Of course, what this all rolls up to is that Uber didn’t like FAS’s decision to not let all drivers be “qualified drivers” with the right to vote on whether to be represented; FAS said in order to qualify a driver must average 4 trips a week for a three-month period in the last year. Uber wants all drivers to qualify because it knows that full-time Uber drivers and occasional Uber drivers have very different issues and if they are all represented it will dilute and fragment the drivers’ ability to organize and collectively bargain.
So here’s the weird thing about Uber’s lawsuit: they filed for a “writ of certiorari” in King County Superior Court. A writ of certiorari is a special kind of action that a court takes in order to formally review (and possibly overturn) the ruling of a lower court. Any court that has discretion on which cases it decides to hear will issue a writ of certiorari when it takes up a case; for instance, all of the U.S. Supreme Court’s cases begin that way. So Uber is effectively appealing the FAS rulemaking to the King County Superior Court — even though FAS isn’t a court, and isn’t even in the judicial branch.
Uber’s filing refers to a case as precedent, in which a Snohomish County Superior Court issued a writ of certiorari for a case involving local agency rulemaking. What they carefully omit, however, is that the case they mention went through a review with the Hearing Examiner first, then was appealed to the County Council in its official capacity as a quasi-judicial body that hears appeals of Hearing Examiner rulings as part of the standard judicial appeal process dictated in their laws. So the Snohomish County Superior Court issued its writ to the County Council– not to the rulemaking agency. The Seattle City Council plays the same role for the city’s Office of the Hearing Examiner, mostly for land use decisions. So there is precedent for a Superior Court issuing writs of certiorari, but not directly to a local executive branch agency. The State Constitution (article IV, section 6) defines the jurisdiction of Superior Courts as having appeal jurisdiction over inferior courts in the county “as may be prescribed by law,” and as a catch-all “in all cases and of all proceedings in which jurisdiction shall not have been by law vested exclusively in some other court.”
That brings us to a key question then: what judicial body hears appeals of FAS’s rulemaking on the city’s Uber collective bargaining ordinance? Actually, the ordinance itself is pretty clear on this (SMC 6.310.735.M.2):
Judicial review. After receipt of the decision of the Hearing Examiner, an aggrieved party may pursue all available judicial remedies.
It sure looks like the first level of review is the Office of the Hearing Examiner. That suggests that Uber’s lawsuit will get thrown out for lack of jurisdiction at the Superior Court level, and the company will get pointed in the direction of the Hearing Examiner to file its appeal there.

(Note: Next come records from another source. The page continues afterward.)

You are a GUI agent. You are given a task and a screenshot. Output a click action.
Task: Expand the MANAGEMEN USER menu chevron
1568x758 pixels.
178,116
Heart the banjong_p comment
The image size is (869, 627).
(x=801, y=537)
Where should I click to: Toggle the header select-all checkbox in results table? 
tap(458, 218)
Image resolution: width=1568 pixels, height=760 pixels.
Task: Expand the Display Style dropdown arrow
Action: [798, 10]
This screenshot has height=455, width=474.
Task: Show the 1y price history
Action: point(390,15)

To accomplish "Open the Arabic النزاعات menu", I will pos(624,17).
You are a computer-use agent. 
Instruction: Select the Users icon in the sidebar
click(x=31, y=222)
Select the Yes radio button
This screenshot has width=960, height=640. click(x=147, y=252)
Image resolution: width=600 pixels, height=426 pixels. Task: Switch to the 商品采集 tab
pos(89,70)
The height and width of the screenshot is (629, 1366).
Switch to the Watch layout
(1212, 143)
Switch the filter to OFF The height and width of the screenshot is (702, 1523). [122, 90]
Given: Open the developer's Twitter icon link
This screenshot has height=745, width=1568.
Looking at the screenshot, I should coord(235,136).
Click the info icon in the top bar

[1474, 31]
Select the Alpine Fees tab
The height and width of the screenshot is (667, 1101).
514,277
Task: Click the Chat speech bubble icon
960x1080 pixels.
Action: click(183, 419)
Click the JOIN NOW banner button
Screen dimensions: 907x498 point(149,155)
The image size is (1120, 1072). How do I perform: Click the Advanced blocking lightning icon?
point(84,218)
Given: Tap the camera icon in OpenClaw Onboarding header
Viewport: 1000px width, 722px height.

I could be wrong about this. If I’m right, Uber either did some stupid-ass lawyering, or they went forum-shopping because they didn’t want to deal with the Hearing Examiner. We’ll know pretty quickly: the city will write their reply brief arguing that the court doesn’t have jurisdiction, and the judge will rule.
Here’s one more nagging question. Uber’s lawsuit, as they filed it today, doesn’t attack the ordinance itself, but the rulemaking process as executed by FAS. By doing so, did Uber just acknowledge the legality of the ordinance? If so, they might have just given up their ability to challenge its legality — or some aspects of it — at a later date. That wouldn’t preclude Lyft or some other company affected by the ordinance from challenging it, and perhaps that’s part of their legal strategy: to divide and conquer by attacking different parts. Plus, if they are successful with their lawsuit, or even partially successful, they will have delayed implementation further while continuing to execute on their business plan. Still, Uber’s legal strategy remains far from clear — and far from successful.